= Scouting and Guiding in New Brunswick =

Scouting in New Brunswick has a long history, from the 1900s to the present day, serving thousands of youth in programs that suit the environment in which they live.

==Anglophone Scouting in New Brunswick==

New Brunswick is administered by the New Brunswick Council of Scouts Canada. The New Brunswick Council has been directly involved with Kenya's Extension Scouting program (previously known as the Street Scouts program, active in Kenya, eastern Uganda and northern Tanzania) for a number of years.

===Local Areas===

The Areas in New Brunswick are Southeast NB Service Area, Wabanaki Service Area, Riverton Service Area, Chaleur Service Area, Fundy East Service Area, and Wabanaki Area.

==Girl Guiding in New Brunswick==

Guides are served by the Guiding in Canada - New Brunswick Council.

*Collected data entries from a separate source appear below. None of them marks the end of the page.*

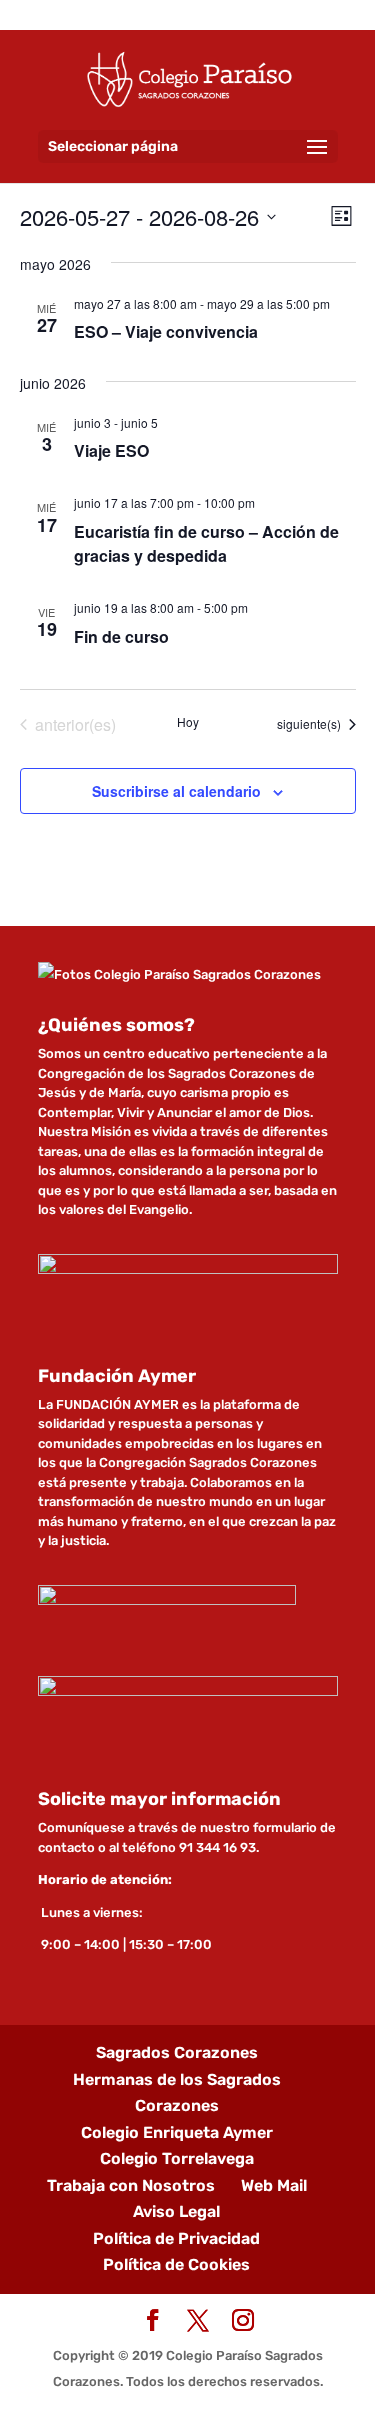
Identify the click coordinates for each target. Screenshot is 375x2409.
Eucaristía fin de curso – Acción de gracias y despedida (206, 543)
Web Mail (274, 2185)
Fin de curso (121, 636)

Headquarters: Saint John, NB

Website: http://www.girlguides.nb.ca/

New Brunswick Council is divided into 6 areas
- Coastal Shore in northeastern New Brunswick
- Kennebecasis in central south New Brunswick
- Mawiw in central New Brunswick
- Tidewater in southeastern New Brunswick
- Upper Saint John River Valley in western New Brunswick
- Water's Edge in southern New Brunswick

Camps:
- Camp Chacik is 41 acre near Kingston, NB in the Kennebecasis area. It was acquired in 1993.
- Camp Chiplaquorgan is 20 acre on the shores of Oromocto Lake in the Mawiw area. It was opened in 1963. The name means "the stick that holds the pot over the fire".
- Camp Wee Waa Zee Zuk in the Mawiw area
- Camp Nebooktook in the Tidewater area. The name is Mi'Kmaq meaning "Little camp/cabin in the woods".
- Camp Whisong is 40 acre in the Tidewater area
- Camp Etalacimuk in the Upper Saint John River Valley area
- Comp Oswego in the Water's Edge are

Camp Wegwamageek was a 150 acre site in the Tidewater area. It was acquired in 1962. The name means "land's end" in Micmac. It was sold in 2010 to the Nature Conservancy of Canada.